His father tells a hilarious story of his brave son; when Prathamesh was once back home for a short leave and he had totally forgotten ‘how does the bathroom geyser work?’
When Prathamesh recollects his memories of when he decided to go to Gadchiroli, he says, “Convincing my parents for this was a tough job. After lot of arguments, they finally gave in and I headed to Gadchiroli. But after they visited me at my place of work, during Diwali, they realized that I really belonged there. When I used to discuss with them, as both of them are doctors, the phenomenal cases I faced, they used to wonder and felt so proud of me.”
After about a year of medical service in the tribal village of Pendhari, Dr. Prathamesh has now taken an educational break. He wishes to pursue MD in either Psychiatry or Medicine. But unlike most other medical graduates, he has already decided to return post his PG and provide medical services to the tribal people of India. This clarity and conviction about his values and mission, that he derived from NIRMAN and his subsequent time at Pendhari is what sets Prathamesh apart. The thought and experience behind his life decisions is a matter for all young doctors to ponder upon.

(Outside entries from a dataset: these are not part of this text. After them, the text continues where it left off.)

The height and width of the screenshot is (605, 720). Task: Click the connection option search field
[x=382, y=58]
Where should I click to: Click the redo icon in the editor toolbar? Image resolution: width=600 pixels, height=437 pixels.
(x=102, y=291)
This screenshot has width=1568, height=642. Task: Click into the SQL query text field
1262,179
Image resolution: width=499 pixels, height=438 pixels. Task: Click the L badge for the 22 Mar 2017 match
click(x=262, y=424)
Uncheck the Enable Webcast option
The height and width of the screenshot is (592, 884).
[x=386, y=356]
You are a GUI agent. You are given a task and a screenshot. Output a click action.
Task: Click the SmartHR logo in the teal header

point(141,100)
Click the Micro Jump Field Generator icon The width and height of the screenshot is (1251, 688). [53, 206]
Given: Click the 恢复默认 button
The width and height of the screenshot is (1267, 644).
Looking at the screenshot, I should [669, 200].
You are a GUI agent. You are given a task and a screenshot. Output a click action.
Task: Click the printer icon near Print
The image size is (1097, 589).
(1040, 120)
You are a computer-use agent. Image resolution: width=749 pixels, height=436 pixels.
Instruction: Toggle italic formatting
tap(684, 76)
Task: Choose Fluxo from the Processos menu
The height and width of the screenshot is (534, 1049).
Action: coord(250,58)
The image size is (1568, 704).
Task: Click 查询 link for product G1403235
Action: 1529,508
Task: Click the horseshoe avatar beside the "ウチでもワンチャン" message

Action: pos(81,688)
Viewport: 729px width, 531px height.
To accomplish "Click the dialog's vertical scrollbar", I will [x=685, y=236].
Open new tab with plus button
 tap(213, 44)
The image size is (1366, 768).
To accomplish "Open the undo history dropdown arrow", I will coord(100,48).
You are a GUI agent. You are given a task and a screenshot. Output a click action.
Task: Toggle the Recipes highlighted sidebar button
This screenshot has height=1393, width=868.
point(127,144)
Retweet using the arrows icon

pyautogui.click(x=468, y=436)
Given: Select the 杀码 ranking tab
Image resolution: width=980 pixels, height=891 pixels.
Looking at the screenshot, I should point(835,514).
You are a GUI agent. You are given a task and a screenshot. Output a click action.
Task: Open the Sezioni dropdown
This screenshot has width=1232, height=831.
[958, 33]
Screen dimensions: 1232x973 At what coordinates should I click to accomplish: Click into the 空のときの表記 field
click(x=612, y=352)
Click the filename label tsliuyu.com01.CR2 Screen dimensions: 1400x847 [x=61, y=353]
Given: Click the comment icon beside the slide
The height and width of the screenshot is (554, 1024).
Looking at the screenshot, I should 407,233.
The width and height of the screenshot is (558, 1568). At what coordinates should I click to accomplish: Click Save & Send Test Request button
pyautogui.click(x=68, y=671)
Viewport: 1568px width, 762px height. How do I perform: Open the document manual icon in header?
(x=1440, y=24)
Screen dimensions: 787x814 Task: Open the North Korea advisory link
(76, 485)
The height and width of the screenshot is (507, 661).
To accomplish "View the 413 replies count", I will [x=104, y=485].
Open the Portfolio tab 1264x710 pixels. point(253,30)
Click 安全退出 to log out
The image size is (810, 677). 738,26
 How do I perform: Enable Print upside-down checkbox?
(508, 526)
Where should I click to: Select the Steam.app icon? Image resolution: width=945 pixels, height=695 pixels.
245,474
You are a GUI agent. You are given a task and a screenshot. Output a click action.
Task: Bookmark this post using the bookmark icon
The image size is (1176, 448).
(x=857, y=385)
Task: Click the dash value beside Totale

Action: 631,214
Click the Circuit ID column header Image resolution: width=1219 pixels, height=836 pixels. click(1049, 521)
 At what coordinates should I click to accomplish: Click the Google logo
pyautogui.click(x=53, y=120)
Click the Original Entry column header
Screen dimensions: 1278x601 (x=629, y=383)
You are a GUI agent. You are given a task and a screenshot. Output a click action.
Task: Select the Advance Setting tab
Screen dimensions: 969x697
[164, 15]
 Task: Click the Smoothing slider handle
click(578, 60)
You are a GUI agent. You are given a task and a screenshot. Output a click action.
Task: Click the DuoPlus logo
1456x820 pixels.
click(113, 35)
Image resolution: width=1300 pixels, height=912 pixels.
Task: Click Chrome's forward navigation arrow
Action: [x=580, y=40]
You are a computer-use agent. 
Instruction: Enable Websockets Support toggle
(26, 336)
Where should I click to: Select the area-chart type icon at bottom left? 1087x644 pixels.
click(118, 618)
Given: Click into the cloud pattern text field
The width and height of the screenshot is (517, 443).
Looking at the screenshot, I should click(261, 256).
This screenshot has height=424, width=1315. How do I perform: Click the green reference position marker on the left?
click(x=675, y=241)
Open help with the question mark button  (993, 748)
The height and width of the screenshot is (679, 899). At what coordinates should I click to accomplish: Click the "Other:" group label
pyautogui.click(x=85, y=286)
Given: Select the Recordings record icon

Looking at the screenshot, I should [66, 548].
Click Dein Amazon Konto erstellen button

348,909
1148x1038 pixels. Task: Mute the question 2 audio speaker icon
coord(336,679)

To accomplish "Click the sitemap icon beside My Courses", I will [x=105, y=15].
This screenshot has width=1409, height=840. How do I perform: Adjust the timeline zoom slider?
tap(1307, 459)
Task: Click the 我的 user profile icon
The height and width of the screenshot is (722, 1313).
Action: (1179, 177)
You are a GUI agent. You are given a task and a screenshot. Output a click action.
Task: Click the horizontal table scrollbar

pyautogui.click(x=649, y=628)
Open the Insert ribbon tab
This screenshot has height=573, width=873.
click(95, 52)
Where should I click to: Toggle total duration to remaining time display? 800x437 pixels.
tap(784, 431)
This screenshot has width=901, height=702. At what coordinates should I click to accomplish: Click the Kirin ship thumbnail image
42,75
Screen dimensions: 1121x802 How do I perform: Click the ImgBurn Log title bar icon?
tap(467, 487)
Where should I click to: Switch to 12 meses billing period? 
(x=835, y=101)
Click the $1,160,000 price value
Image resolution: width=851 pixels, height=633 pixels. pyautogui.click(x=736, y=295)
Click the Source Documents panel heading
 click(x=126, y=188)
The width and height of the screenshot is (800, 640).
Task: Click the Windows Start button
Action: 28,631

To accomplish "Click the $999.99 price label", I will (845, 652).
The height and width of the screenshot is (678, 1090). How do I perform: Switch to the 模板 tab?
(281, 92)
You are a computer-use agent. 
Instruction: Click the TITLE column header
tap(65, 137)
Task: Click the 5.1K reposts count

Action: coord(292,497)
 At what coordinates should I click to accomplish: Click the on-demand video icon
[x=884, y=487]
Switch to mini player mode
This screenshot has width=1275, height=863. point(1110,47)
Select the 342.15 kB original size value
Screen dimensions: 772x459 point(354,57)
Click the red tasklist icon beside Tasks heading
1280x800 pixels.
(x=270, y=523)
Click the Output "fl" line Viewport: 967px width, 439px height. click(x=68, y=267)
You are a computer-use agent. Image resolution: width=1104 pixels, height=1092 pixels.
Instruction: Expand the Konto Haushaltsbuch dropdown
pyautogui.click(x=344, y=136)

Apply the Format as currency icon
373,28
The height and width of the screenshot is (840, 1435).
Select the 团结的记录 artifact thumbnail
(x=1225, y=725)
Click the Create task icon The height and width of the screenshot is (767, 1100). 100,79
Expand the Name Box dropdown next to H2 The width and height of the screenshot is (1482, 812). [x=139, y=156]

“When a mother gives birth to a child without trained health personnel, uses scissors to cut the umbilical cord and her strand of hair to tie it, you know health facilities have not reached the last citizen. When a baby gets ‘dabba’ (pneumonia) and still goes to a traditional healer of the village since he has more trust in him than the local PHC, you know health programs have not reached the last citizen of this country. As a doctor, it’s my prime responsibility to serve the needy and do not let anyone die just because he has no access to healthcare or can’t afford it!”